Exhibit 5.1
ATTORNEYS AT LAW |
Michael J. FitzGerald* Eoin L. Kreditor* Eric P. Francisconi Lynne Bolduc George Vausher, LLM, CPA‡ Eric D. Dean John C. Clough David M. Lawrence Natalie N. FitzGerald Brook John Changala John M. Marston† Deborah M. Rosenthal† Maria M. Rullo† Larry S. Zeman† | |
August 25, 2020
Board of Directors Harbor Custom Development, Inc. 11505 Burnham Dr. Suite 301 Gig Harbor, WA 98332 |
Re: | Registration Statement No. 333-237507; |
Ladies and Gentlemen:
We have acted as counsel to Harbor Custom Development, Inc., a Washington corporation (the “Company”), in connection with the proposed issuance of: (i) up to 1,785,714 shares (the “Company Shares”) of the Company’s common stock, no par value (the “Common Stock”); (ii) up to 267,857 additional shares of Common Stock (the “Over-Allotment Shares”) for which the underwriters have been granted an over-allotment option; (iii) underwriter’s warrants to purchase up to a number of shares of Common Stock equal to 5% of the number of Shares sold pursuant to the Registration Statement, at a per share exercise price equal to 125% of the public offering price per share (the “Underwriter Warrants”), (v) all shares of Common Stock issuable upon exercise of the Underwriter Warrants (the “Warrant Shares”); and (vi) 535,765 shares of Common Stock that will be sold by a selling stockholder of the Company (the “Selling Stockholder Shares”). (All of the above listed securities are referred to herein collectively as the “Shares.”)

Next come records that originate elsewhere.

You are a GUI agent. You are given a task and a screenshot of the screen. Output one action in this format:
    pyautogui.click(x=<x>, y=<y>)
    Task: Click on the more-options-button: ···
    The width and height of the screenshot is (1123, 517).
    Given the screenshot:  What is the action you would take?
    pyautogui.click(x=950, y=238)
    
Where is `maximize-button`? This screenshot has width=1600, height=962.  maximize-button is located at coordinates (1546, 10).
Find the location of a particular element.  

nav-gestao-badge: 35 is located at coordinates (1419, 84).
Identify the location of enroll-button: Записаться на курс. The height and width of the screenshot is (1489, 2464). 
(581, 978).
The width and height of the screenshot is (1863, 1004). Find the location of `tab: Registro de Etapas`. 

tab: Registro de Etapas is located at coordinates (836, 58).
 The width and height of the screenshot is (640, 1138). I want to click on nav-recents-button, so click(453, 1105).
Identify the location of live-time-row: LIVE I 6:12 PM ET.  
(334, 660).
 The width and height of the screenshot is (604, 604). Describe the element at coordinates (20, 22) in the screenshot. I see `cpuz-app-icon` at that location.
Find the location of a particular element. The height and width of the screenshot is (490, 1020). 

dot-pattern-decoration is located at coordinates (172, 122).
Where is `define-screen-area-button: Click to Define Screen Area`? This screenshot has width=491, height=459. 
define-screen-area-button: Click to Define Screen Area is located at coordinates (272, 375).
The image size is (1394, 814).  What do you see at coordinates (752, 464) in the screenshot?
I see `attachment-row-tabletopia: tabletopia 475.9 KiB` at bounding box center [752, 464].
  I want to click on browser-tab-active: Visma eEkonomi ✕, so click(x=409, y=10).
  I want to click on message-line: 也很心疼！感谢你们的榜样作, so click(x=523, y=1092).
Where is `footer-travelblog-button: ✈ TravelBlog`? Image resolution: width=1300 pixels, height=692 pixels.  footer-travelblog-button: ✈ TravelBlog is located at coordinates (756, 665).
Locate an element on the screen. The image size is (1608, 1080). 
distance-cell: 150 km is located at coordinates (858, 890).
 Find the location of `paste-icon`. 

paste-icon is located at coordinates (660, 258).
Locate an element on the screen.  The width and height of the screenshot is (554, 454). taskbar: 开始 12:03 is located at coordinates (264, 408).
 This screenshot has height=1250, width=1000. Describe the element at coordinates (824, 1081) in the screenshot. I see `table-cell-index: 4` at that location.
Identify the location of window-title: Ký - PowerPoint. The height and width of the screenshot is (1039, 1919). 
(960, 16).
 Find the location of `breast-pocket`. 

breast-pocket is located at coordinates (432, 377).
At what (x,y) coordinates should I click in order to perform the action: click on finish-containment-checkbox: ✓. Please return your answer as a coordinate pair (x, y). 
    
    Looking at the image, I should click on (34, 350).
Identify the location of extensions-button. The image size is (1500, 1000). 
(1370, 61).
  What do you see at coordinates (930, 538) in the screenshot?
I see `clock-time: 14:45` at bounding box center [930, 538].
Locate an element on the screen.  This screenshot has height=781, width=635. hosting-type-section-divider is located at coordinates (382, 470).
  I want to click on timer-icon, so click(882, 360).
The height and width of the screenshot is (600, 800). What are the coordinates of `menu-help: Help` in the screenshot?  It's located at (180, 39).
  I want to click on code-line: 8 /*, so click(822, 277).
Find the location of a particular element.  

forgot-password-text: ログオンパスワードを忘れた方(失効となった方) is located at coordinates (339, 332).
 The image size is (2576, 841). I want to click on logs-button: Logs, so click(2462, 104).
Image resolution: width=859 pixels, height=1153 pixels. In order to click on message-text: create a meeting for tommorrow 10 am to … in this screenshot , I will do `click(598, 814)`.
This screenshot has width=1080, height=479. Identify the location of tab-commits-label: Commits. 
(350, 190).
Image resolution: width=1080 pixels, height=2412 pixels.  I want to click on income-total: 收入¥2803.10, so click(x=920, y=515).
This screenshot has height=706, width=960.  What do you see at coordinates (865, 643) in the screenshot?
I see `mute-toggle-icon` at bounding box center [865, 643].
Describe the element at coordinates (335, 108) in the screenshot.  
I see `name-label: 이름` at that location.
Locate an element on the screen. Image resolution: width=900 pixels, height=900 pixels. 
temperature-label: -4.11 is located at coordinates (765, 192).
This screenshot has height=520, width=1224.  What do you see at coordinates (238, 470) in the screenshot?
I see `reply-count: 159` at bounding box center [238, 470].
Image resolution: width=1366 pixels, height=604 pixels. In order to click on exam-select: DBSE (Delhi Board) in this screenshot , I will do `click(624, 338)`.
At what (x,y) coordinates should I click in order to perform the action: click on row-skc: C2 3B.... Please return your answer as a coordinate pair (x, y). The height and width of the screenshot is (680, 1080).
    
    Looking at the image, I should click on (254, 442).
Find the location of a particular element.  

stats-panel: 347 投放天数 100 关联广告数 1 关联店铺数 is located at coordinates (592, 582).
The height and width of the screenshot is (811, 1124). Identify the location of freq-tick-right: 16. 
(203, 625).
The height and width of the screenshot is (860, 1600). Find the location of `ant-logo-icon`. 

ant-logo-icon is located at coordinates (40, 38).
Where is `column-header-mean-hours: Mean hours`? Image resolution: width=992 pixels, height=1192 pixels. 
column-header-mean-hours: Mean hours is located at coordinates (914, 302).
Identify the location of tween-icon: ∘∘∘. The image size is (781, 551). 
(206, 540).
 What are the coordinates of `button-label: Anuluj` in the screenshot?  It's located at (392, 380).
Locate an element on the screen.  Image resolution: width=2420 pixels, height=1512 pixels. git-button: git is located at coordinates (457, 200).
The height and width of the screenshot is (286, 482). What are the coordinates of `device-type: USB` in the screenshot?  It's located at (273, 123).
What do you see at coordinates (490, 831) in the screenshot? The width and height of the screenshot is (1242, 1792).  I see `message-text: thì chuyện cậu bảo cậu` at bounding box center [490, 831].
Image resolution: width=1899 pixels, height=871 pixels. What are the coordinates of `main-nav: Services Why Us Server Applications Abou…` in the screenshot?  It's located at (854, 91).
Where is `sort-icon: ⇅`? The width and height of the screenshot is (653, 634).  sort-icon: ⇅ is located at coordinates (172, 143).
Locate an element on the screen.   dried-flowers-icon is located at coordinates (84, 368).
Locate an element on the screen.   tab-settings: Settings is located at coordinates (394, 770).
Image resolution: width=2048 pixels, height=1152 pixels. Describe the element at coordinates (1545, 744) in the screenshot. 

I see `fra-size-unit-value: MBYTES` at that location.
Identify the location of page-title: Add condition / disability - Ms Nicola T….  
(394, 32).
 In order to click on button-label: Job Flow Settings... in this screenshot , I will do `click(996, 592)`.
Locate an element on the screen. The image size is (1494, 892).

The Shares are included in a registration statement on Form S-1 under the Securities Act of 1933, as amended (the “Act”), filed with the Securities and Exchange Commission (the “Commission”) on March 31, 2020 (Registration No. 333-237507) (as amended, the “Registration Statement”). The term “Shares” shall include any additional shares of Common Stock registered by the Company pursuant to Rule 462(b) under the Act in connection with the offering contemplated by the Registration Statement.
This opinion is being furnished in connection with the requirements of Item 601(b)(5) of Regulation S-K under the Act, and no opinion is expressed herein as to any matter pertaining to the contents of the Registration Statement or related Prospectus, other than as expressly stated herein with respect to the issue of the Shares.
As such counsel, we have examined such matters of fact and questions of law as we have considered appropriate for purposes of this letter. We have relied upon certificates and other assurances of officers of the Company and others as to factual matters without having independently verified such factual matters. We are opining herein as to the Washington Business Corporation Act of the State of Washington and federal laws of the United States and we express no opinion with respect to any other laws.
August 25, 2020 | |
Page 2 |
Subject to the foregoing and the other matters set forth herein, it is our opinion that, as of the date hereof, when the Shares shall have been duly registered on the books of the transfer agent and registrar therefor in the name or on behalf of the purchasers, and have been issued by the Company against payment therefor in total numbers that do not exceed the total number of shares available under the Company’s certificate of incorporation and in the circumstances contemplated by the form of underwriting agreement most recently filed as an exhibit to the Registration Statement, the issue and sale of the Shares will have been duly authorized by all necessary corporate action of the Company, and the Shares will be validly issued, fully paid and nonassessable. In rendering the foregoing opinion, we have assumed that the Company will comply with all applicable notice requirements regarding uncertificated shares provided in the Washington Business Corporation Act of the State of Washington.
This opinion is for your benefit in connection with the Registration Statement and may be relied upon by you and by persons entitled to rely upon it pursuant to the applicable provisions of the Act. We consent to the filing of this opinion as an exhibit to the Registration Statement and to the reference to our firm in the Prospectus under the heading “Legal Matters.” We further consent to the incorporation by reference of this letter and consent into any registration statement filed pursuant to Rule 462(b) with respect to the Shares. In giving such consent, we do not thereby admit that we are in the category of persons whose consent is required under Section 7 of the Act or the rules and regulations of the Commission thereunder.